Commonly, this is done by using a suitable native floating point type
(e.g., double). One specific drawback with this approach is that the
compiler cannot enforce the correct usage of types and confusion may
arise between probabilities/likelihoods and other floating point
types.
More insidious, however, is the confusion likely to arise when the
computations involve both these quantities and their logarithms.
Indeed, the solution to many statistical models involves logarithms of
probabilities and likelihoods more than the natural quantities.
However, models that require both are not uncommon.
If a native floating point type is used for probabilities and
likelihoods, the programmer must not only distinguish those from other
floating point quantities (e.g., parameters), but also must
distinguish them from their logarithms. Subtle mistakes easily result
from forgetting which domain (linear or logarithm) a quantity refers
to.
Much clearer code would result if the following syntax were available
to express the intents that (i) the likelihood should be calculated as
a product across independent observations, and (ii) it should be
accumulated using logarithms to avoid underflow.

◆ EXERCISE
Continue the passage on representing probabilities and likelihoods in code, picking up immediately after its final sentence.

◆ SOURCE DATA
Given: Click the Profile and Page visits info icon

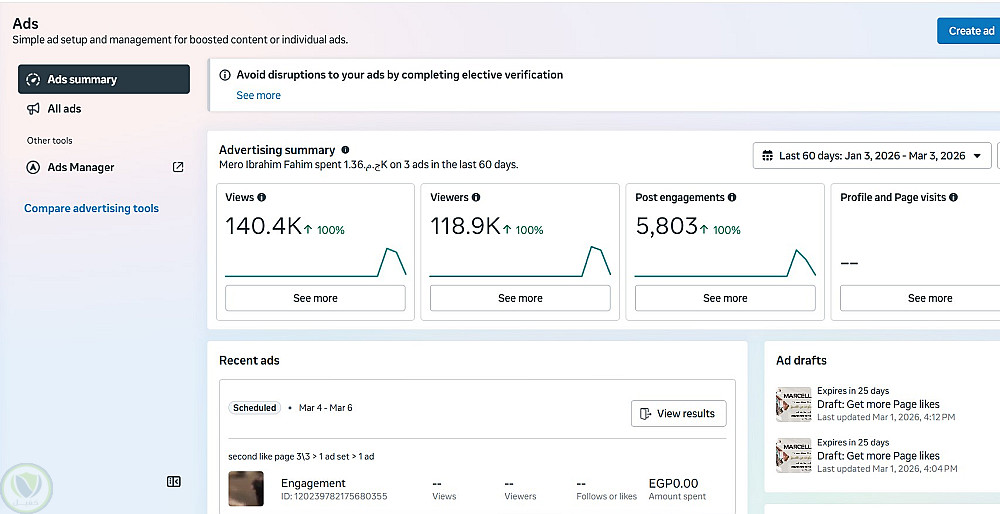Looking at the screenshot, I should [x=953, y=198].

◆ ANSWER TO THE EXERCISE
probability poisson (unsigned int i); // probability model
log_likelihood l;
// product of likelihoods across a series of independent observations
for (observations::const_iterator i = obs.begin(); i != obs.end(); ++i)
l *= poisson(*i);
The purpose of this library is to encapsulate both probability and
likelihood quantities within an appropriate set of types, while
simultaneously achieving the following design goals.
 Provide both convenient default and more flexible advanced types for
representing all probability and likelihood quantities.
 Maintain type safety between probabilities and likelihoods, and
between their corresponding native quantities and logarithms.
 Incur no runtime cost. That is, all type manipulations should be
performed at compile time.
 Impose no limitations on the type used to represent the value of a
probability or likelihood, beyond the obvious requirement that it
models a real number within a suitable domain.
 Ensure that the layout of arrays and structures of probability and
likelihood quantities is identical to the corresponding layout for
the underlying value type.
 Verify the validity of probability values within the closed domain
[0,1] and likelihood values within the closed domain [0,infinity],
both as native quantities and as logarithms.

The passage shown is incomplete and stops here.